Stored data entries:
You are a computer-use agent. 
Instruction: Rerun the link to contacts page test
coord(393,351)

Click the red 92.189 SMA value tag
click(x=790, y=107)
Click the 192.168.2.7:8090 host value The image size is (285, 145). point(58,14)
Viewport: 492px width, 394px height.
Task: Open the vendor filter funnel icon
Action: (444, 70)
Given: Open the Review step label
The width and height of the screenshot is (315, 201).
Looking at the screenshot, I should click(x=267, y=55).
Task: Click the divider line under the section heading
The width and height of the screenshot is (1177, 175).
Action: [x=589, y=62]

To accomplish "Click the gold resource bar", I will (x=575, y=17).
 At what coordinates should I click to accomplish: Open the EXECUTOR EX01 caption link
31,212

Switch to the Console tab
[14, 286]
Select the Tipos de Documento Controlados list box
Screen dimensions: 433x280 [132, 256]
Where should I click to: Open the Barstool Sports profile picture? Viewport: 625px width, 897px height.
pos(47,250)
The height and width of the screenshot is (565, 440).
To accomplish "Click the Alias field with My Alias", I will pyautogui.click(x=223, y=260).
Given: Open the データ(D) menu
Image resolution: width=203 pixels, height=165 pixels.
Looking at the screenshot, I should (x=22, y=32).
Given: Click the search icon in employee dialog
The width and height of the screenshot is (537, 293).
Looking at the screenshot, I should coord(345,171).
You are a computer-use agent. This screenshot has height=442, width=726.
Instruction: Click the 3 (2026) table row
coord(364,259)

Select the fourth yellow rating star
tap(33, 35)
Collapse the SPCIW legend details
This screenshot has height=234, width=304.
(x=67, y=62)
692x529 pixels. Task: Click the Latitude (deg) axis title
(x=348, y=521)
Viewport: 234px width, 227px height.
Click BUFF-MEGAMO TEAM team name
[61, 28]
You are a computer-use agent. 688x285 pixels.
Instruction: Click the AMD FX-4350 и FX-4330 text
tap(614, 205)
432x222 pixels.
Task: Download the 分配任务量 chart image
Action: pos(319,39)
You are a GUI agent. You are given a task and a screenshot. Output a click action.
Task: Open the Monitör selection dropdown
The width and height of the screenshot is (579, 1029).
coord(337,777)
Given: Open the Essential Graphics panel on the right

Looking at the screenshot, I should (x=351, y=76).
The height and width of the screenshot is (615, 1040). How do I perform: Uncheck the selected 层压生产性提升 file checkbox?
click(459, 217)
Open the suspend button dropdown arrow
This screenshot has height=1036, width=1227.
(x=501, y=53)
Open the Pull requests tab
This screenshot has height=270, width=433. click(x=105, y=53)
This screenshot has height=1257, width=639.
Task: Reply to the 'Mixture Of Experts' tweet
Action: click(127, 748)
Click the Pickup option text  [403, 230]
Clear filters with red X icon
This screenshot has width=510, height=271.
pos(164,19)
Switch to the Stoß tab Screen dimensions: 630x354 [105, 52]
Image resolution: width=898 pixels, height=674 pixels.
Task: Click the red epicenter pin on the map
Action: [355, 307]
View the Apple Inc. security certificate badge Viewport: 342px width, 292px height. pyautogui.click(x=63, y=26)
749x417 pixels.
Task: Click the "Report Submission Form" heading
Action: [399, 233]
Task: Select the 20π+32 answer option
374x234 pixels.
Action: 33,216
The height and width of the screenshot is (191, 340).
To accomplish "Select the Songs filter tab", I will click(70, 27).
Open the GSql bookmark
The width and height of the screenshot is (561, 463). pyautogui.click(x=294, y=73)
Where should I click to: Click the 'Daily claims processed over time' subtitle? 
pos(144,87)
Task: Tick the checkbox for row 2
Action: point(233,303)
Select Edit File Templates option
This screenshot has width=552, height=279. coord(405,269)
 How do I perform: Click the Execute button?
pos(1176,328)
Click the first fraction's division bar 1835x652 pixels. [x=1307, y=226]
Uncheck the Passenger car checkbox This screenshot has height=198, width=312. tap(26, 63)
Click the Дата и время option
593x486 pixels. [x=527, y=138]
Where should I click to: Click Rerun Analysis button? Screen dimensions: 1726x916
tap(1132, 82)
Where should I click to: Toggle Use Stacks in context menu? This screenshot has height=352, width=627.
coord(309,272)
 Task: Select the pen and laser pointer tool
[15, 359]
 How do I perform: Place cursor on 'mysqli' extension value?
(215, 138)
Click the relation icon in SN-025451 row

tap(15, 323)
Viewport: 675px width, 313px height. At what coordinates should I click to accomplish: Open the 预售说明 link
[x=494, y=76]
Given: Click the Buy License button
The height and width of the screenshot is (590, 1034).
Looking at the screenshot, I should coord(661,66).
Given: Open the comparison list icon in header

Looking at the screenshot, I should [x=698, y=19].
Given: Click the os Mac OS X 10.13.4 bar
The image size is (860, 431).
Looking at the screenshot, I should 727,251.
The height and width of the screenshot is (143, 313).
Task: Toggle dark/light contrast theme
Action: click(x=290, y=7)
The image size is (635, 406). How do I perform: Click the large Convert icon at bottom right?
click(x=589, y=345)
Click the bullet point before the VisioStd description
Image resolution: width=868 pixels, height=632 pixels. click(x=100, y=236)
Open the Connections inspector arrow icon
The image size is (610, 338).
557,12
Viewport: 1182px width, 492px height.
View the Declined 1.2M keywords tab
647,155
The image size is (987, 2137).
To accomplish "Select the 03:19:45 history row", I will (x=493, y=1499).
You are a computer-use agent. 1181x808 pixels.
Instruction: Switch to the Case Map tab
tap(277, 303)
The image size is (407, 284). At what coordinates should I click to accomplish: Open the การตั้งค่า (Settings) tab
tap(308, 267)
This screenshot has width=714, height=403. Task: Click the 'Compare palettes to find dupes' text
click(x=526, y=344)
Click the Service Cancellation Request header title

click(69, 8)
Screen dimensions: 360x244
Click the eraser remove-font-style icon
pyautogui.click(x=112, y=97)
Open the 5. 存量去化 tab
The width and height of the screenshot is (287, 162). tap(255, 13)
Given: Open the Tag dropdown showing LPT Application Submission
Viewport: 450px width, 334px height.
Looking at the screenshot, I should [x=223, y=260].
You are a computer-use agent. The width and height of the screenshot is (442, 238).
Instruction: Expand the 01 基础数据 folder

• **PROBLEM**: Every entry, from first to last, should be written out exactly.

• **FINISHED TASK**:
You are a computer-use agent. 
Instruction: Rerun the link to contacts page test
coord(393,351)

Click the red 92.189 SMA value tag
click(x=790, y=107)
Click the 192.168.2.7:8090 host value The image size is (285, 145). point(58,14)
Viewport: 492px width, 394px height.
Task: Open the vendor filter funnel icon
Action: (444, 70)
Given: Open the Review step label
The width and height of the screenshot is (315, 201).
Looking at the screenshot, I should click(x=267, y=55).
Task: Click the divider line under the section heading
The width and height of the screenshot is (1177, 175).
Action: [x=589, y=62]

To accomplish "Click the gold resource bar", I will (x=575, y=17).
 At what coordinates should I click to accomplish: Open the EXECUTOR EX01 caption link
31,212

Switch to the Console tab
[14, 286]
Select the Tipos de Documento Controlados list box
Screen dimensions: 433x280 [132, 256]
Where should I click to: Open the Barstool Sports profile picture? Viewport: 625px width, 897px height.
pos(47,250)
The height and width of the screenshot is (565, 440).
To accomplish "Click the Alias field with My Alias", I will pyautogui.click(x=223, y=260).
Given: Open the データ(D) menu
Image resolution: width=203 pixels, height=165 pixels.
Looking at the screenshot, I should (x=22, y=32).
Given: Click the search icon in employee dialog
The width and height of the screenshot is (537, 293).
Looking at the screenshot, I should coord(345,171).
You are a computer-use agent. This screenshot has height=442, width=726.
Instruction: Click the 3 (2026) table row
coord(364,259)

Select the fourth yellow rating star
tap(33, 35)
Collapse the SPCIW legend details
This screenshot has height=234, width=304.
(x=67, y=62)
692x529 pixels. Task: Click the Latitude (deg) axis title
(x=348, y=521)
Viewport: 234px width, 227px height.
Click BUFF-MEGAMO TEAM team name
[61, 28]
You are a computer-use agent. 688x285 pixels.
Instruction: Click the AMD FX-4350 и FX-4330 text
tap(614, 205)
432x222 pixels.
Task: Download the 分配任务量 chart image
Action: pos(319,39)
You are a GUI agent. You are given a task and a screenshot. Output a click action.
Task: Open the Monitör selection dropdown
The width and height of the screenshot is (579, 1029).
coord(337,777)
Given: Open the Essential Graphics panel on the right

Looking at the screenshot, I should (x=351, y=76).
The height and width of the screenshot is (615, 1040). How do I perform: Uncheck the selected 层压生产性提升 file checkbox?
click(459, 217)
Open the suspend button dropdown arrow
This screenshot has height=1036, width=1227.
(x=501, y=53)
Open the Pull requests tab
This screenshot has height=270, width=433. click(x=105, y=53)
This screenshot has height=1257, width=639.
Task: Reply to the 'Mixture Of Experts' tweet
Action: click(127, 748)
Click the Pickup option text  [403, 230]
Clear filters with red X icon
This screenshot has width=510, height=271.
pos(164,19)
Switch to the Stoß tab Screen dimensions: 630x354 [105, 52]
Image resolution: width=898 pixels, height=674 pixels.
Task: Click the red epicenter pin on the map
Action: [355, 307]
View the Apple Inc. security certificate badge Viewport: 342px width, 292px height. pyautogui.click(x=63, y=26)
749x417 pixels.
Task: Click the "Report Submission Form" heading
Action: [399, 233]
Task: Select the 20π+32 answer option
374x234 pixels.
Action: 33,216
The height and width of the screenshot is (191, 340).
To accomplish "Select the Songs filter tab", I will click(70, 27).
Open the GSql bookmark
The width and height of the screenshot is (561, 463). pyautogui.click(x=294, y=73)
Where should I click to: Click the 'Daily claims processed over time' subtitle? 
pos(144,87)
Task: Tick the checkbox for row 2
Action: point(233,303)
Select Edit File Templates option
This screenshot has width=552, height=279. coord(405,269)
 How do I perform: Click the Execute button?
pos(1176,328)
Click the first fraction's division bar 1835x652 pixels. [x=1307, y=226]
Uncheck the Passenger car checkbox This screenshot has height=198, width=312. tap(26, 63)
Click the Дата и время option
593x486 pixels. [x=527, y=138]
Where should I click to: Click Rerun Analysis button? Screen dimensions: 1726x916
tap(1132, 82)
Where should I click to: Toggle Use Stacks in context menu? This screenshot has height=352, width=627.
coord(309,272)
 Task: Select the pen and laser pointer tool
[15, 359]
 How do I perform: Place cursor on 'mysqli' extension value?
(215, 138)
Click the relation icon in SN-025451 row

tap(15, 323)
Viewport: 675px width, 313px height. At what coordinates should I click to accomplish: Open the 预售说明 link
[x=494, y=76]
Given: Click the Buy License button
The height and width of the screenshot is (590, 1034).
Looking at the screenshot, I should coord(661,66).
Given: Open the comparison list icon in header

Looking at the screenshot, I should [x=698, y=19].
Given: Click the os Mac OS X 10.13.4 bar
The image size is (860, 431).
Looking at the screenshot, I should 727,251.
The height and width of the screenshot is (143, 313).
Task: Toggle dark/light contrast theme
Action: click(x=290, y=7)
The image size is (635, 406). How do I perform: Click the large Convert icon at bottom right?
click(x=589, y=345)
Click the bullet point before the VisioStd description
Image resolution: width=868 pixels, height=632 pixels. click(x=100, y=236)
Open the Connections inspector arrow icon
The image size is (610, 338).
557,12
Viewport: 1182px width, 492px height.
View the Declined 1.2M keywords tab
647,155
The image size is (987, 2137).
To accomplish "Select the 03:19:45 history row", I will (x=493, y=1499).
You are a computer-use agent. 1181x808 pixels.
Instruction: Switch to the Case Map tab
tap(277, 303)
The image size is (407, 284). At what coordinates should I click to accomplish: Open the การตั้งค่า (Settings) tab
tap(308, 267)
This screenshot has width=714, height=403. Task: Click the 'Compare palettes to find dupes' text
click(x=526, y=344)
Click the Service Cancellation Request header title

click(69, 8)
Screen dimensions: 360x244
Click the eraser remove-font-style icon
pyautogui.click(x=112, y=97)
Open the 5. 存量去化 tab
The width and height of the screenshot is (287, 162). tap(255, 13)
Given: Open the Tag dropdown showing LPT Application Submission
Viewport: 450px width, 334px height.
Looking at the screenshot, I should [x=223, y=260].
You are a computer-use agent. The width and height of the screenshot is (442, 238).
Instruction: Expand the 01 基础数据 folder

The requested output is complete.